Yaşama sevincimize sevinç katar, yaşam coşkumuzu arttırır hayal kurmak...Tabiki kendimizi kaptırıp sürüklendiğimiz fırtınalar olmamalıdır hayallerimiz...Ne hayalsiz yaşayabiliriz ne de sadece hayallerimizin içinde...Ne güzel demiş Yahya Kemal ’’ İnsan alemde hayal ettiği müddetçe yaşar ’’

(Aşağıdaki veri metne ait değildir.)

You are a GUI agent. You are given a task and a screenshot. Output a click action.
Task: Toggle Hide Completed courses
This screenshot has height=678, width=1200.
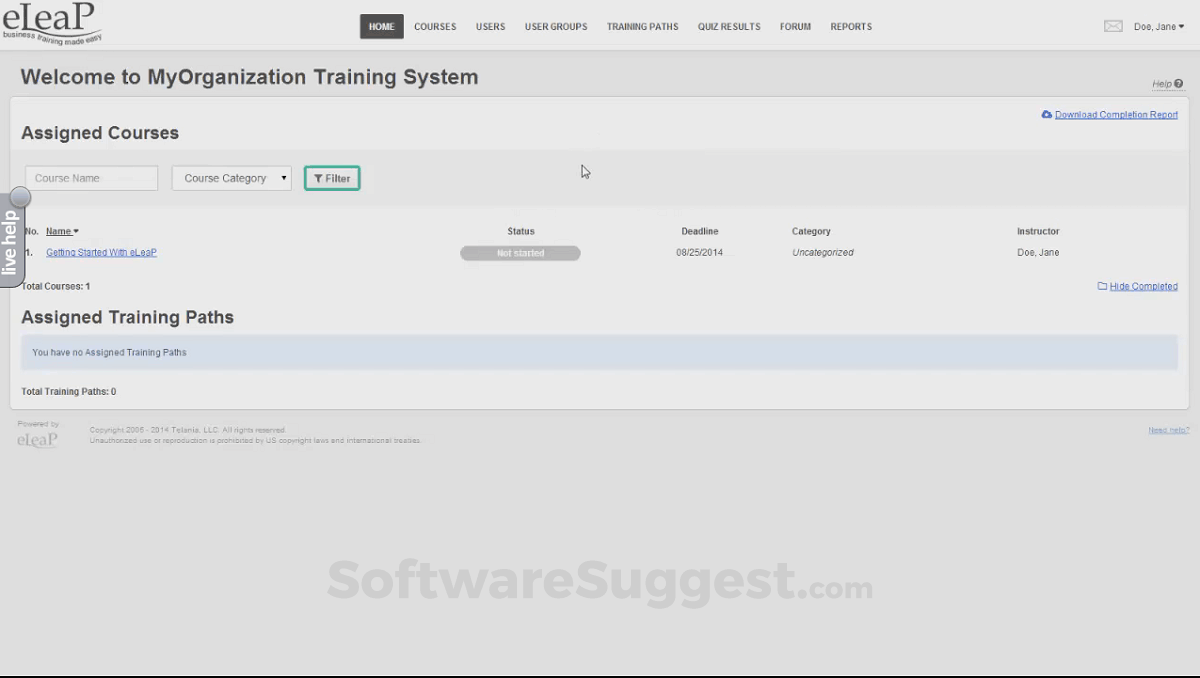[x=1143, y=286]
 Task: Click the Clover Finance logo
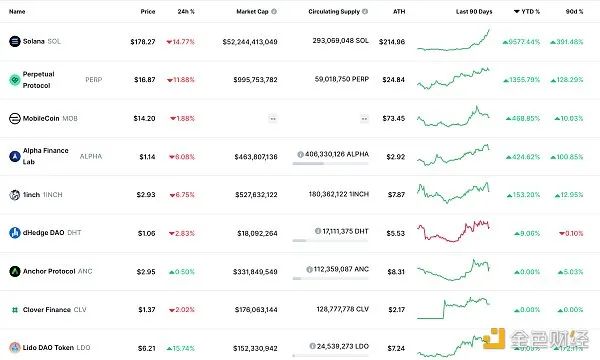tap(15, 310)
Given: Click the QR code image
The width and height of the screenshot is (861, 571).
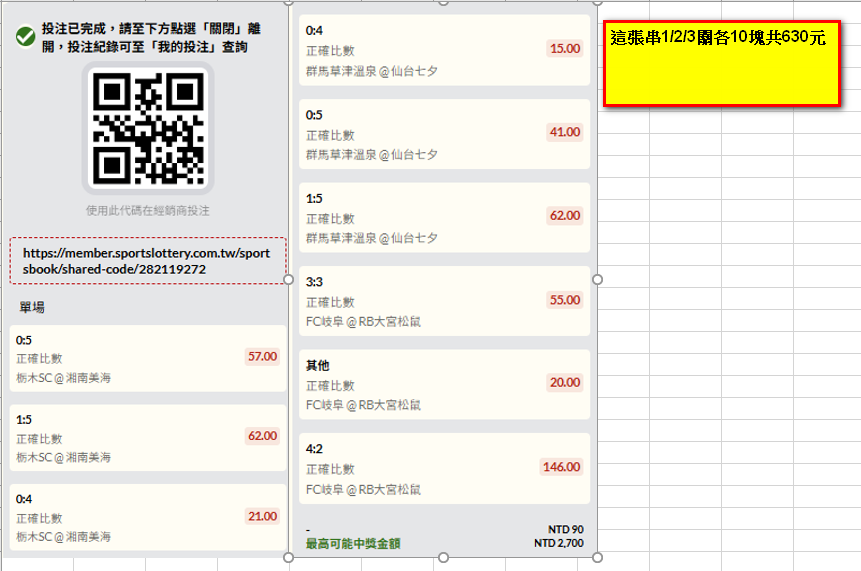Looking at the screenshot, I should [x=148, y=127].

Kurduğum hayallerin gerçekleşmemesi, her zaman hayal kırıklığına uğratmaz beni; çünkü hayallerimle beklentilerimi birbirine karıştırmam asla...Hayallerime sınır koymam ben, istediğim herşeyi hayal eder,hayallerimde dilediğimce yaşar,tadını çıkarmaya bakarım...Bazen bir çocuk gibi masum, kimi zamanda en olmayacak çılgınca hayaller kurarım...Yaşım ne olursa olsun, vazgeçilmez bir parçamdır hayallerim...
Çocukken resmederdim hayallerimi...Bir çoğumuzun çizdiği gibi, bahçe içinde bir ev _ yaz kış bacasında dumanı tüten _ ,yanında bir ağaç _ üzerinde kırmızı elmalar _...Dağların ardından güneş doğarken gökyüzünde uçan kuşlar, evin yanından akan dere, üzerinde de bir köprü...Ve tabi derede yüzen ördekler...Bazen de gökkuşağının altından geçerken çizerdim kendimi _ hayallerimizin gerçek olacağına inanırdık o vakit _...Gece yatınca küçücük ellerimi açıp dua ederdim; hayallerim gerçek olsun diye... Hayallerimi yansıttığım resimler yapmıyorum artık...Şimdi yazdığım şiirlerimde yaşatıyorum hayallerimi...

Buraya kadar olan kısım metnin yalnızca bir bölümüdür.